------ Sunulan alıntı

Biyogaz, hem doğrudan yanma ile hem de elektrik enerjisine çevrilerek de aydınlatmada kullanılabilmektedir. Biyogazın doğrudan aydınlatmada kullanımında sıvılaştırılmış petrol gazları ile çalışan lambalardan yararlanılmaktadır. Bu sistemde aydınlatma alevini artırmak üzere amyant gömlek ve cam fanus kullanılmaktadır. Cam fanus ışığı sabitleştirdiği gibi çıkan ısıyı geri vererek alevin daha fazla olmasını sağlamaktadır (Marchaim 1992).

2.5.3. Biyogazın Motorlarda Kullanımı

Biyogaz, benzinle çalışan motorlarda hiçbir katkı maddesine gerek kalmadan doğrudan kullanılabildiği gibi içeriğindeki metan gazı saflaştırılarak da kullanılabilmektedir. Dizel motorlarda kullanılması durumunda belirli oranda (%18-20) motorin ile karıştırılması gerekmektedir. Üretilen biyogazın haricinde; üretim sırasında oluşan fermente gübre, tarlaya sıvı formda uygulanabilir, granül haline dönüştürülebilir ya da beton ve toprak havuzda kurumaya bırakılabilir (Anonim 2017a).

2.5.4. Biyometan Elde Edilmesi ve Kullanımı

Anaerobik çürüme ile üretilen biyogaz, doğrudan araç yakıtı olarak kullanılamaz veya doğalgaz hattına enjekte edilemez (WBA 2013). Biyogaz üretilip belirli bir prosesten sonra bu gaz karışımı doğalgaza yükseltilebilmektedir (Anonim 2017a). Öncelikle biyogazın, biyometan formuna yükseltilmesi gerekmektedir. Biyogaz, korozyon riskinin azaltılması için partiküllerden, H2O ve H2S’ten arındırılır. Enerji içeriğini artırmak ve yaklaşık 98% metan içeriğine sahip kaliteli bir gaz oluşturmak için biyogaz içindeki karbon dioksit gazı uzaklaştırılır (WBA 2013). Karbon dioksit gazının biyogazdan uzaklaştırılması için günümüzde mevcut olan ve sürekli geliştirilen çeşitli teknikler vardır. Bunlardan bazıları; su ile yıkama, basınç salınımlı emilim (PSA), polietilen glikol gibi organik çözücülerin kullanıldığı organik fiziksel yıkama, kimyasal yıkama ve membran teknolojisini kullanma gibi tekniklerdir (WBA 2013).

(29)

18

Biyometan; elektrik üretiminde, ısı üretiminde ve taşıt yakıtı olarak doğrudan kullanılabilen bir yenilenebilir enerji kaynağıdır (Thamsiriroj ve Murphy 2013). Biyometan, doğalgaz ile karıştırılabilir, değiştirilebilir ve doğalgazın uygulandığı her yerde kullanılabilir.

------------
------ Veri bloğu

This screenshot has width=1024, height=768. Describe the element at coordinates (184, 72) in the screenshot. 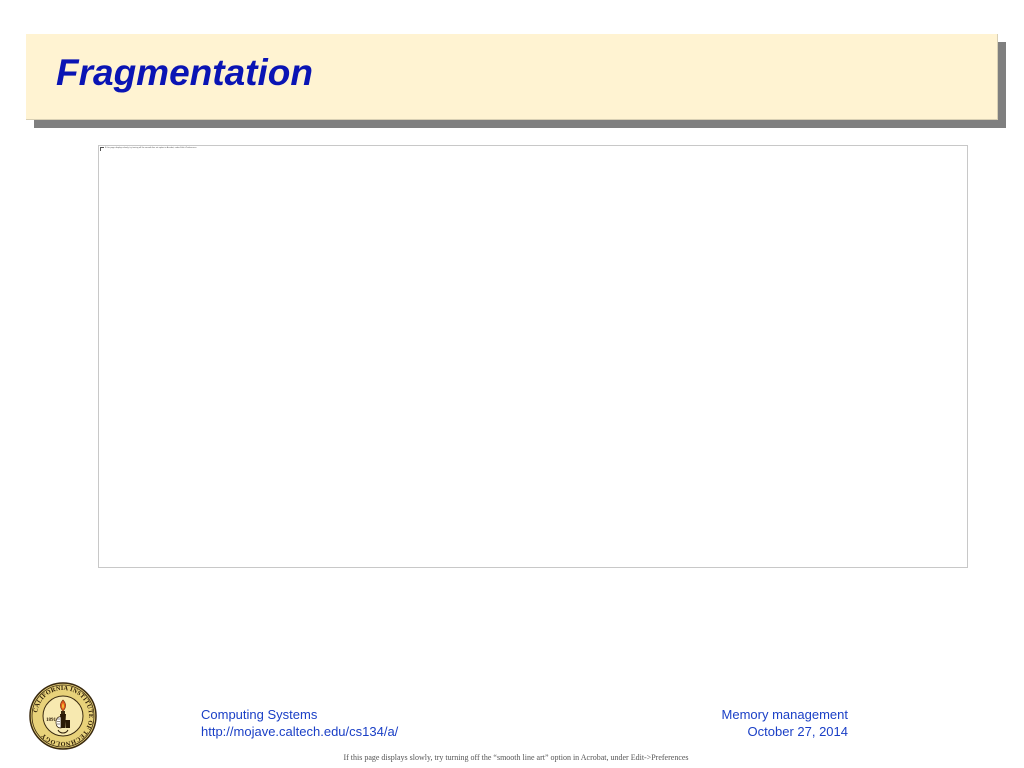

I see `page-title: Fragmentation` at that location.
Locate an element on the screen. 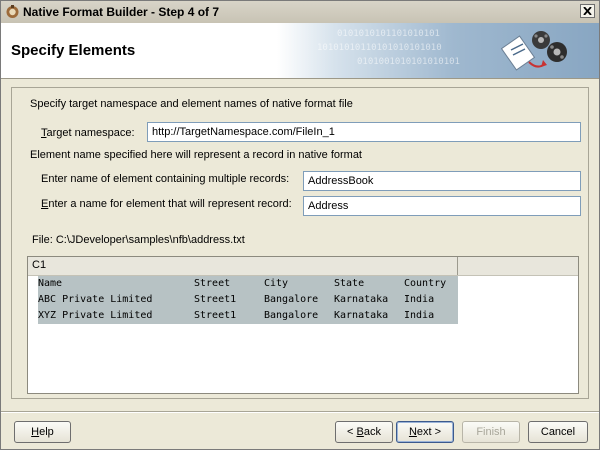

------------

*Görev gereksinimleri:*
a. Biyogaz metnine göre biyogaz dizel motorlarda kullanılacaksa hangi oranda motorinle karıştırılmalıdır?
b. Biyogaz metnini son cümlesinden itibaren sürdürün.
Bu verilere başvurmanız gerekmiyor.

*Yanıtlar:*
a. %18-20 oranında motorinle karıştırılmalıdır.

b.
Biyometanın bir diğer önemli kullanım şekli de sıvılaştırılarak enerji yakıtı olarak kullanılmasıdır. LBM (Sıvılaştırılmış biyometan), LNG (Sıvılaştırılmış doğal gaz) gibi kullanılabilir. LBM, %99’ dan fazla CH4 içerirken, LNG’ deki CH4 içeriği %75 civarındadır (Gül 2006). LBM’ nin en yüksek ısıl değeri yaklaşık 5.8 kWsa/litredir. Böylece LBM fosil yakıtların yerine kullanılabilir. LBM ayrıca yüksek verimli gaz ve termik santrallerinde hammadde ve gaz santrallerinde zirve elektriği olarak da kullanılabilir. Böylece, biyogaz elektrik üretim talebine geniş ölçüde katkı sağlayabilir ((Nachtmann ve ark. 2015). Şekil 2.5’te görüldüğü gibi biyometan üretildikten sonra birtakım alternatif teknolojiler kullanılarak hem depolanabilir ve hem de doğrudan kullanılabilir (Budzianowski ve Brodacka 2016).

Bütün bu kullanım alanlarıyla birlikte biyogazın üretimi dünya çapında artmaya başlamıştır. Ancak biyogaz kullanımı daha ziyade kombine ısı ve güç santralleri için kullanılmaktadır. Geçtiğimiz yıllarda Avrupa’da 500.000 gaz yakıtlı (gas-fuelled) araç satılmasına rağmen, araçlarda başlıca fosil gaz kullanılmıştır. Bununla birlikte biyogaz bazı ülkelerde ulaştırma araçlarında kullanılmaktadır. İsveç’te yaklaşık 50 biyogaz dolum istasyonu vardır (Anonim 2017a).

(30)

19

Şekil 2. 5: Biyometan Sistemi Safhaları (Üretimden-Son Kullanıma) (Budzianowski ve

Brodacka 2016).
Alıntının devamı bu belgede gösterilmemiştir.